Sunday, April 02, 2006

It's time for a breakdown.

For fairly obviously reasons, I'm thinking about time tonight. I've been looking at my clock, one of those standard LCD type deals where the digits are made up of a grid of bars. I realized that you could completely remove the bottom line of horizontal bars and still be able to read the clock. I put a piece of tape over the bottom line. I'm not entirely sure why this is comforting. I guess it seems that something made up of simple bars should be made as efficient as possible.

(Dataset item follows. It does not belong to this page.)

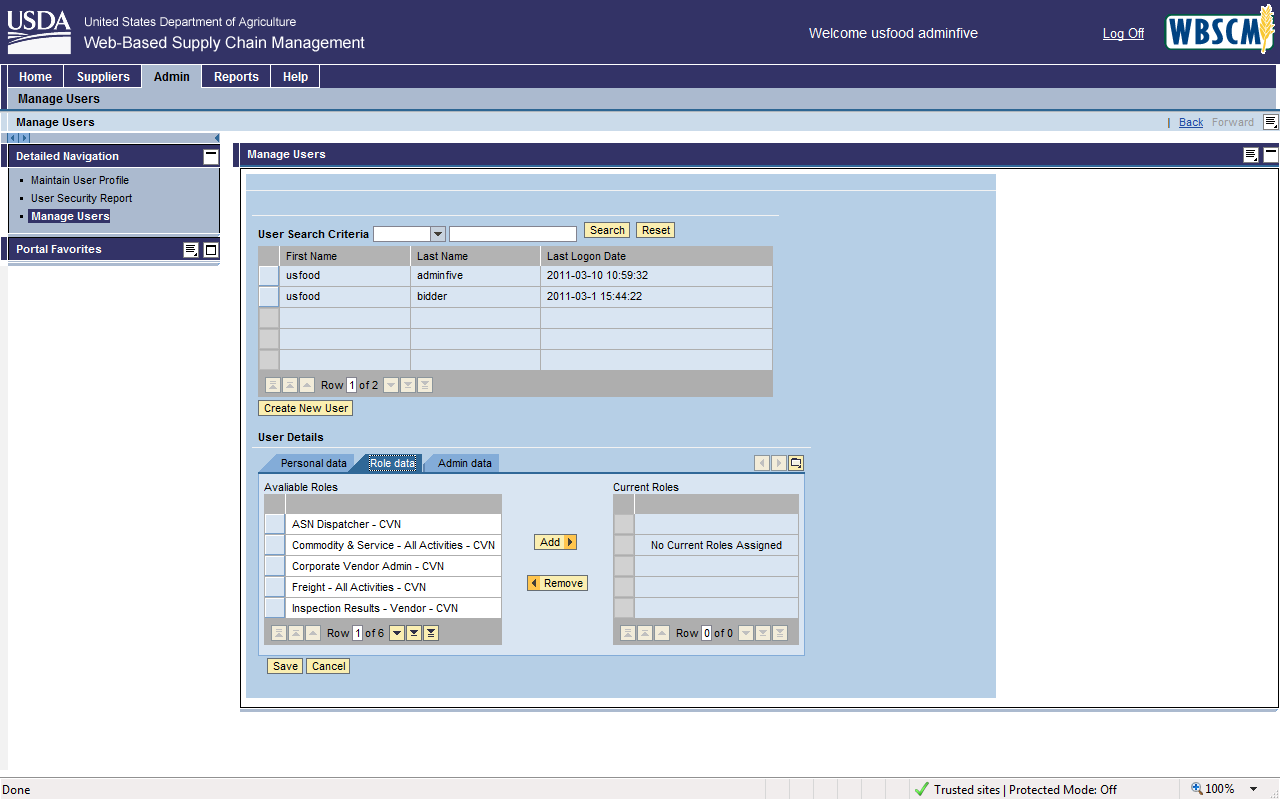This screenshot has height=800, width=1280.
Task: Click the WBSCM logo
Action: point(1219,33)
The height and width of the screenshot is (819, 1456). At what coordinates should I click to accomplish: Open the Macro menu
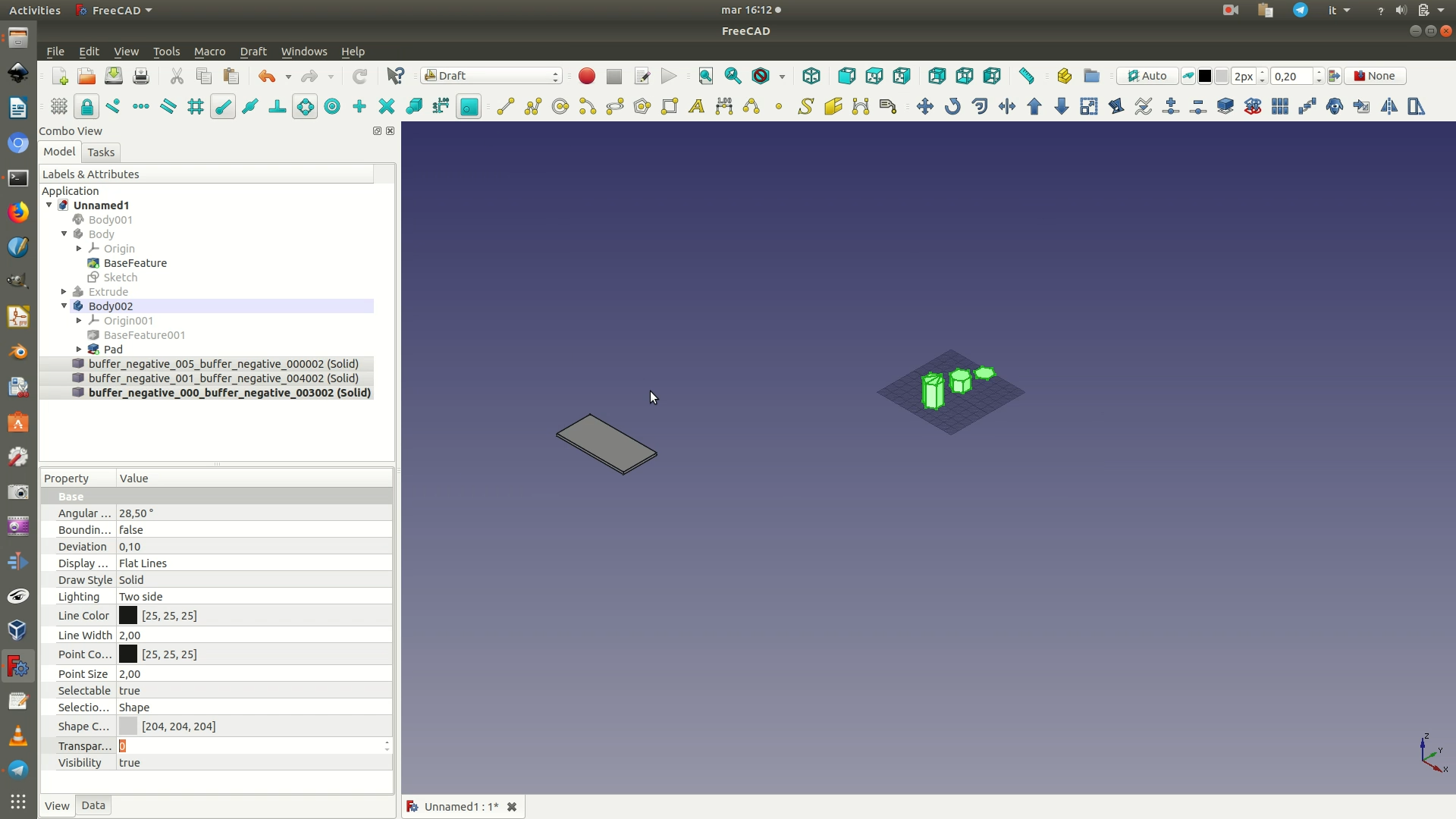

I keep thinking about how our minds have to change just so much to account for daylight saving time. It requires a certain unmeasurable leap in the way we think about things. Is it really 4am right now? Why does it feel like 3? How does 3 feel different from 4? Time is an artificial construct in society, yet the sun still sets, and a certain time after that it rises again. So time is both very real and artificial. And in fact, since the rotation of the earth around the sun is actually 365 days and one quarter (hence the 'leap year'), the time that we perceive right now is not technically correct. I went to the national time server tonight (nist.gov) to get an accurate read on the time since I am studying historical navigation and it requires that I use an extremely accurate time for observing star positions and I read about how the steel and iridium rod used as the official standard for one meter is actually decaying at a steady rate. Of course this is taking place at a microscopic level and can only be measured with unbelievably precise instruments it is not exactly a national crisis. But it made me think about how, if time changed, if it decayed, we wouldn't ever know, since we're linked irrevocably to our perceptions of time. What if an hour right now was only 15 minutes in, say, 1650. What if an hour took an hour and a half in 1979? We would never know since the dilation or contraction can't be measured by an outside device. What if, right now, we are trapped in an hour that is taking 3 million years? There is no such thing as an absolute hour, or a separate and perfect second. Which means that, all things measured by time are subject to its influence. The speed of light is not absolute, because that 186,262 miles per second may take a different length of second in this instant than in that instant. I believe this is the boundary of the unknowable. And now I have a headache. Whatever time it might be, I can certainly define now as bedtime.